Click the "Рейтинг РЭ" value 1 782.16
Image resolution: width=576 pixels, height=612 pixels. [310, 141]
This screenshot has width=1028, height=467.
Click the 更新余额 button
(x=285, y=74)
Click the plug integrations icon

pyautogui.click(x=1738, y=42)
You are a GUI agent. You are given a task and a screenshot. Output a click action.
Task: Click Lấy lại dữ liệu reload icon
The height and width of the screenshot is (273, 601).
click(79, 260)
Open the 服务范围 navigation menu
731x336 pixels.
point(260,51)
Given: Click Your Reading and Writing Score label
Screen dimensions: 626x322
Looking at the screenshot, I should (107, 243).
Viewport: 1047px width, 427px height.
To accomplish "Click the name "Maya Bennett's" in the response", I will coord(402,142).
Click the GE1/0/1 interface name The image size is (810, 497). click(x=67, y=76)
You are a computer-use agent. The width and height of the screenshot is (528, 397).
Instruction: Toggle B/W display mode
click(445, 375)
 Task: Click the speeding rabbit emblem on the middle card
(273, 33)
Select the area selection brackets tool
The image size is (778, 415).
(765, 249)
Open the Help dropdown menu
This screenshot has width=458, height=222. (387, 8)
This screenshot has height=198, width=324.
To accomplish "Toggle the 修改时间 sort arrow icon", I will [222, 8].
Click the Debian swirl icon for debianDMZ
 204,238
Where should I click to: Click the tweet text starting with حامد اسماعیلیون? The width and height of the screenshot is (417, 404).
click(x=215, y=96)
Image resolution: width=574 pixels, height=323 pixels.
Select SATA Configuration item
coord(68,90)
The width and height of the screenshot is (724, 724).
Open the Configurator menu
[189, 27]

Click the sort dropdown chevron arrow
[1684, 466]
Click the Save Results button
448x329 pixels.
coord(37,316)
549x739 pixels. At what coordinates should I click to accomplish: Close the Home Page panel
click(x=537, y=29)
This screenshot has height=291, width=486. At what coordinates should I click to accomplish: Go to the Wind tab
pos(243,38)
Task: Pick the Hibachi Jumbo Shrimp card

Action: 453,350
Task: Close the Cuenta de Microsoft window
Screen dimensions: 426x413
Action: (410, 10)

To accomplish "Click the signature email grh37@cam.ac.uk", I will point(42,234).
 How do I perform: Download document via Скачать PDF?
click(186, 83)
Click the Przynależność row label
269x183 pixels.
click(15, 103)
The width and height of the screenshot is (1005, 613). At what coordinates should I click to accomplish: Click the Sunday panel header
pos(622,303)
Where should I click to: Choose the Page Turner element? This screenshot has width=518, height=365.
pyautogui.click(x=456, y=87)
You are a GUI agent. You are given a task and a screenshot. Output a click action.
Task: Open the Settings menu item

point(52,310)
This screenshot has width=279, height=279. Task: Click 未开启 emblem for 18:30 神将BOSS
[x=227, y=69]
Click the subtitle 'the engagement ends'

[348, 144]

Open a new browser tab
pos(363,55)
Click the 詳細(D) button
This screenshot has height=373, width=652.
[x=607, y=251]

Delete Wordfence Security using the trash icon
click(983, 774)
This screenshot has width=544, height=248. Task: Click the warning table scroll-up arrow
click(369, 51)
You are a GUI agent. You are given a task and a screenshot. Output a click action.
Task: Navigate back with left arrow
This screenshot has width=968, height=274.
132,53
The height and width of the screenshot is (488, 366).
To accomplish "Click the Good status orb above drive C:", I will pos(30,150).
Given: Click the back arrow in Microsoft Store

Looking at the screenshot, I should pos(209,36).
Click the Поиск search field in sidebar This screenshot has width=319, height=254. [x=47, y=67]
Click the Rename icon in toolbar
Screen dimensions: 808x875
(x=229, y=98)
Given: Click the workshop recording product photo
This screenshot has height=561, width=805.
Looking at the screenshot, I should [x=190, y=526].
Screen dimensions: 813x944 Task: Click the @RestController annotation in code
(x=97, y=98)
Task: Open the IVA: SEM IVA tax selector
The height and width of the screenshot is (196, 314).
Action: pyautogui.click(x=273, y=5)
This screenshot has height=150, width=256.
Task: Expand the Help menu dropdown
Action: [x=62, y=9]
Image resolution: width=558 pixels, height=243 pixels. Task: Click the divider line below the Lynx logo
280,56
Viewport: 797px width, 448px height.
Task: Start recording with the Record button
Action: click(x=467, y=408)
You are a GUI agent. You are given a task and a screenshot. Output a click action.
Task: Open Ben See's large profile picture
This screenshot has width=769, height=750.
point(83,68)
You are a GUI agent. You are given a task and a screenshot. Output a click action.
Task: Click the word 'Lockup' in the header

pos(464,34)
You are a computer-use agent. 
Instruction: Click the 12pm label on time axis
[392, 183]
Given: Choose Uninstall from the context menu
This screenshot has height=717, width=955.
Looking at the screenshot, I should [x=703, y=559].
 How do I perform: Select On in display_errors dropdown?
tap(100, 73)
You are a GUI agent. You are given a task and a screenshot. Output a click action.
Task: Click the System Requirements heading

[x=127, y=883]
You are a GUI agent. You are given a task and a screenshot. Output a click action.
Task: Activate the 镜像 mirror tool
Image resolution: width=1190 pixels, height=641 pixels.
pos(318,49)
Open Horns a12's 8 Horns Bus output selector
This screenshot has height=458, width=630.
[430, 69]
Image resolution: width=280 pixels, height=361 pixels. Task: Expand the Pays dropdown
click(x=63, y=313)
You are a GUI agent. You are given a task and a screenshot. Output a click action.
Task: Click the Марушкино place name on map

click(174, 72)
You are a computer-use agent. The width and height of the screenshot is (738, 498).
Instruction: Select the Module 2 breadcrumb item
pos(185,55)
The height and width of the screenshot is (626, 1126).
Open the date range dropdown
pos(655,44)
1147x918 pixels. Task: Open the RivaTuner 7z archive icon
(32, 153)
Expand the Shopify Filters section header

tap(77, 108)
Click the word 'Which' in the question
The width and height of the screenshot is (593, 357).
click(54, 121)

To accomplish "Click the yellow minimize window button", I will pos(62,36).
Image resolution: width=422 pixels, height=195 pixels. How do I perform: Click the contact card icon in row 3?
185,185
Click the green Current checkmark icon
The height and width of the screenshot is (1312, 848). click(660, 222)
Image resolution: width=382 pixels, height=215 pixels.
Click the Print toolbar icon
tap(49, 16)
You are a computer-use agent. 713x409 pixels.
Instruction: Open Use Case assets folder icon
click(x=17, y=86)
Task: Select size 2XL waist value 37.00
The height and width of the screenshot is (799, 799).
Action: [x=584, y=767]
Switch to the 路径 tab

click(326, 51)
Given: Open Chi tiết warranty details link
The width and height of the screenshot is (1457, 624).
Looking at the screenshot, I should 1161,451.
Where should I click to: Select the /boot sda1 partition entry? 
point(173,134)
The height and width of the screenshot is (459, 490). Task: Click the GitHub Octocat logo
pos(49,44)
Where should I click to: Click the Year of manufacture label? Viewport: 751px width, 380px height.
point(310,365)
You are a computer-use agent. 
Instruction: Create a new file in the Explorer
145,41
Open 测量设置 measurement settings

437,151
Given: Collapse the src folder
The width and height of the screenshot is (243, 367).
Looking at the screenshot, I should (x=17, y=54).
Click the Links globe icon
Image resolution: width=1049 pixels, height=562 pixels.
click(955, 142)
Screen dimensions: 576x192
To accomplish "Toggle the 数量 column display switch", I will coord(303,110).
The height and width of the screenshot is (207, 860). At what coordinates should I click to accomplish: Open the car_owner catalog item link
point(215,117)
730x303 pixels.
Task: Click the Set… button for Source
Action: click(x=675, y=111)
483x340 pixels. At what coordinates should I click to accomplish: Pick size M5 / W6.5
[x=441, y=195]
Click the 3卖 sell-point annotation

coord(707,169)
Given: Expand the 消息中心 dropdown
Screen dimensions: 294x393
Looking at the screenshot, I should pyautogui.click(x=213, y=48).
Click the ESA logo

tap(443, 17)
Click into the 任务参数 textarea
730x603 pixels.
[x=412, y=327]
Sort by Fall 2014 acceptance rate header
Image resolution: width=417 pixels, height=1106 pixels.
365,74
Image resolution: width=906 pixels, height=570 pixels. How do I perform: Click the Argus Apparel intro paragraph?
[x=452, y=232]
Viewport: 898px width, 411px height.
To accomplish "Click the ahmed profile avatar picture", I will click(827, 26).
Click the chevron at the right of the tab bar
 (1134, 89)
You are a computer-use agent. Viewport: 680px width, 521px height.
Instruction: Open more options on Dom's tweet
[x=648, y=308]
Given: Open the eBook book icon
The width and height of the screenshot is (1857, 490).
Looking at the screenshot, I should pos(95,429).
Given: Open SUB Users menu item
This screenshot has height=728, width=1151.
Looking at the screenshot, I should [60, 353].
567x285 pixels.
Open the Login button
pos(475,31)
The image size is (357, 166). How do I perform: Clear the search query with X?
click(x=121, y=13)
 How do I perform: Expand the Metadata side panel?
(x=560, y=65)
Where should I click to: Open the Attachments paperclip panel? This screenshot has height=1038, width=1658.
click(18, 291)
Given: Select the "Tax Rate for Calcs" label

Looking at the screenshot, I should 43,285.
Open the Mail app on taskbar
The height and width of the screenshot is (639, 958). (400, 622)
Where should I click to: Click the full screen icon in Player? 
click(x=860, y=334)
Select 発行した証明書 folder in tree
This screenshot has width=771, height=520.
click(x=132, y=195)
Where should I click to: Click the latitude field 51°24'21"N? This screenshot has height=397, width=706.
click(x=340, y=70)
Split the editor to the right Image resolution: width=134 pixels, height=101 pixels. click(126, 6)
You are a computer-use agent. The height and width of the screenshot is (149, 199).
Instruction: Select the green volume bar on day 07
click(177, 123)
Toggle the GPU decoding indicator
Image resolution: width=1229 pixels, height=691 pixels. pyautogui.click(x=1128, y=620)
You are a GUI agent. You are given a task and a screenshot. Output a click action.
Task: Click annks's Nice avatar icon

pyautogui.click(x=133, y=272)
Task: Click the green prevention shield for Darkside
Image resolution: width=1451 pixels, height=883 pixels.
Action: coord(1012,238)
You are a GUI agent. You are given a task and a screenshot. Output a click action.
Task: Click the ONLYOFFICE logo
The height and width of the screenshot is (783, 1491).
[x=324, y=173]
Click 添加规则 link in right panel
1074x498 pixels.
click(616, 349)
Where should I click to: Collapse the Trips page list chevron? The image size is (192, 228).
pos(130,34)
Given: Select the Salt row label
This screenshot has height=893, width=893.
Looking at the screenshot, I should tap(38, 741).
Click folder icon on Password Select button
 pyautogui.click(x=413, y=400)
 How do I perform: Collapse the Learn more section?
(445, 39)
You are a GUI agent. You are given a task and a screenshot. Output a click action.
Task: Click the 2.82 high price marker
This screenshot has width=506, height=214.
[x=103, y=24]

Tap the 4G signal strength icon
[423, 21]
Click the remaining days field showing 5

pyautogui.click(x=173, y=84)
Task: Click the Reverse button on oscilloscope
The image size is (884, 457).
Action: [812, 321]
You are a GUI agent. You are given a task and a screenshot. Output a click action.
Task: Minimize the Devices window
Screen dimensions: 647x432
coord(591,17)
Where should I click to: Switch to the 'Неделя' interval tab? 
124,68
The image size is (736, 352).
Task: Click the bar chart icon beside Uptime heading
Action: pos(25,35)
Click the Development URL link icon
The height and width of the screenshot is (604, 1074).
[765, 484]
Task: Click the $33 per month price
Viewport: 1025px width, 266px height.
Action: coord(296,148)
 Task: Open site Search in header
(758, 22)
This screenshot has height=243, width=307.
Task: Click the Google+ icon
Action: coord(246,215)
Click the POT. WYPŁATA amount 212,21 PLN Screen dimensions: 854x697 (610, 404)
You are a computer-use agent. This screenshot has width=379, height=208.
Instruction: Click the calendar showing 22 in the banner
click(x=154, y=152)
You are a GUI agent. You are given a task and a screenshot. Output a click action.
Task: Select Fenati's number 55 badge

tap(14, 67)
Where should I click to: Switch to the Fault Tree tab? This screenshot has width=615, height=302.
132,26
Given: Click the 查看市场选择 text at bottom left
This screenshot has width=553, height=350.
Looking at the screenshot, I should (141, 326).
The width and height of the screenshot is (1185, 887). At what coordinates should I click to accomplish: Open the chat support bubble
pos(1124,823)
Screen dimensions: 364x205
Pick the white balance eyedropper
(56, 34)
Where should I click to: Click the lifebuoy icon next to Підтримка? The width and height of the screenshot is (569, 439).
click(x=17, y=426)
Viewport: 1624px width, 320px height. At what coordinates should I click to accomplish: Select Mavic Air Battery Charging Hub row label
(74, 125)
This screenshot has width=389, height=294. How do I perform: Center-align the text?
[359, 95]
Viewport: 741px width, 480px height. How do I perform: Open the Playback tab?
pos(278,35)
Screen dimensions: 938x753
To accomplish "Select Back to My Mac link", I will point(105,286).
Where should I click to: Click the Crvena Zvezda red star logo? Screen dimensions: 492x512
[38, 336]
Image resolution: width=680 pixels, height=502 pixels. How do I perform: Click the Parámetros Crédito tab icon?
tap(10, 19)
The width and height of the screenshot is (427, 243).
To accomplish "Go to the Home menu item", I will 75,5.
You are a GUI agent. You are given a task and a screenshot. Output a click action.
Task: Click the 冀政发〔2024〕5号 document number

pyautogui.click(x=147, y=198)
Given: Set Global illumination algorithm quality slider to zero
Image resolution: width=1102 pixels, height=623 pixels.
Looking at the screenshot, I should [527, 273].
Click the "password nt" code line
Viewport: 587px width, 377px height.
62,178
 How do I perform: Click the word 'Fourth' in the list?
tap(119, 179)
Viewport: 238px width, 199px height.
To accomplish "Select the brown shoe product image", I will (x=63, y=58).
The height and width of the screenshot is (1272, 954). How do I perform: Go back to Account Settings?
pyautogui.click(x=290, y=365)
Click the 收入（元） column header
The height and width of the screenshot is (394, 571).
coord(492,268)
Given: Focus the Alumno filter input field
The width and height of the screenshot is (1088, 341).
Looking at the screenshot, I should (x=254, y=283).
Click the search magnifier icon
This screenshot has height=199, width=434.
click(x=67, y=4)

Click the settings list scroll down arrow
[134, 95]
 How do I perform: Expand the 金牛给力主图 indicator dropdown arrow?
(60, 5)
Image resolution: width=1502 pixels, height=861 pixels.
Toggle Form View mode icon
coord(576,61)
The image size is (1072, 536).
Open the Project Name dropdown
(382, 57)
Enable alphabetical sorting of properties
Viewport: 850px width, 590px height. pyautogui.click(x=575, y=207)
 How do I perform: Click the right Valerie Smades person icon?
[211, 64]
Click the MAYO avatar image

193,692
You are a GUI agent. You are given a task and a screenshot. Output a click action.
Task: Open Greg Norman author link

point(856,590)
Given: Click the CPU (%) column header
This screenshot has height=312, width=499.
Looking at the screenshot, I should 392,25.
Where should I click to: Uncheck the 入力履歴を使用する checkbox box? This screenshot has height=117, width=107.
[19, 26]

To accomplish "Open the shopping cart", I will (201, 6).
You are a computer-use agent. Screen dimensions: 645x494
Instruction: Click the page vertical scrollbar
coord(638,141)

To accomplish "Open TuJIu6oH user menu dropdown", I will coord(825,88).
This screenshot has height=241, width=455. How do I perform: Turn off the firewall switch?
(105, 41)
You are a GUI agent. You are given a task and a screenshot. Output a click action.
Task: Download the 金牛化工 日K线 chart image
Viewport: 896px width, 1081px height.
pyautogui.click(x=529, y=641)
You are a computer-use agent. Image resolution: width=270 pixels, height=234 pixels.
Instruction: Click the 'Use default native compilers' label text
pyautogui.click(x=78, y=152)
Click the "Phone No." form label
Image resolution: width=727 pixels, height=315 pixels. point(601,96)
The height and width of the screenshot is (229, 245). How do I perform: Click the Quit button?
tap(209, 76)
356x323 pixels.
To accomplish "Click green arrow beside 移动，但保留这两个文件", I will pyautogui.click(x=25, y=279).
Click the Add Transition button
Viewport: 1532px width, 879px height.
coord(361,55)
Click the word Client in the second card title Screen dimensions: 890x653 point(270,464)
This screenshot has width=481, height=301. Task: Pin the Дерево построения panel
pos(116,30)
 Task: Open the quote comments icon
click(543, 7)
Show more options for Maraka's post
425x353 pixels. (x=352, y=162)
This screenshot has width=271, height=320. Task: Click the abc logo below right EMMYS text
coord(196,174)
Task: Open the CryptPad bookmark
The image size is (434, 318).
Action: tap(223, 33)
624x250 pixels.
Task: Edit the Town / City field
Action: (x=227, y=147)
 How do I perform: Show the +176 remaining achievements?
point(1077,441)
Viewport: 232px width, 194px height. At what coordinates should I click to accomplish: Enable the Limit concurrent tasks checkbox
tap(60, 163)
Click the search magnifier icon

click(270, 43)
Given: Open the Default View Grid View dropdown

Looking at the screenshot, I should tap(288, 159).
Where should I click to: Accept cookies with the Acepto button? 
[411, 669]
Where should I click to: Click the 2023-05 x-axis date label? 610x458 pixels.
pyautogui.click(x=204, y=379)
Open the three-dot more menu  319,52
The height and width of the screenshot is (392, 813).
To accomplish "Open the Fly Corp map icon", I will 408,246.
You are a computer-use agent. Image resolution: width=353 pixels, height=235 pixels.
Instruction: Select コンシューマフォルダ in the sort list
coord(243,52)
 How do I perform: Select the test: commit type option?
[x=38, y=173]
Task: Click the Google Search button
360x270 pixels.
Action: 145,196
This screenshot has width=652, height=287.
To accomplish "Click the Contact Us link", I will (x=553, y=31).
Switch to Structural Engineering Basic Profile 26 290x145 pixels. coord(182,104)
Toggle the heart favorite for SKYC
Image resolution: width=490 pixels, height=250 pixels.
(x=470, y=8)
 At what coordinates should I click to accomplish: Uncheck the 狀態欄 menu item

▶ **INSTRUCTIONS FOR THE TASK**: The lines you need are those with the word "left"; list them from the entries.

▶ **TASK ANSWER**:
Task: Navigate back with left arrow
Given: Click the 查看市场选择 text at bottom left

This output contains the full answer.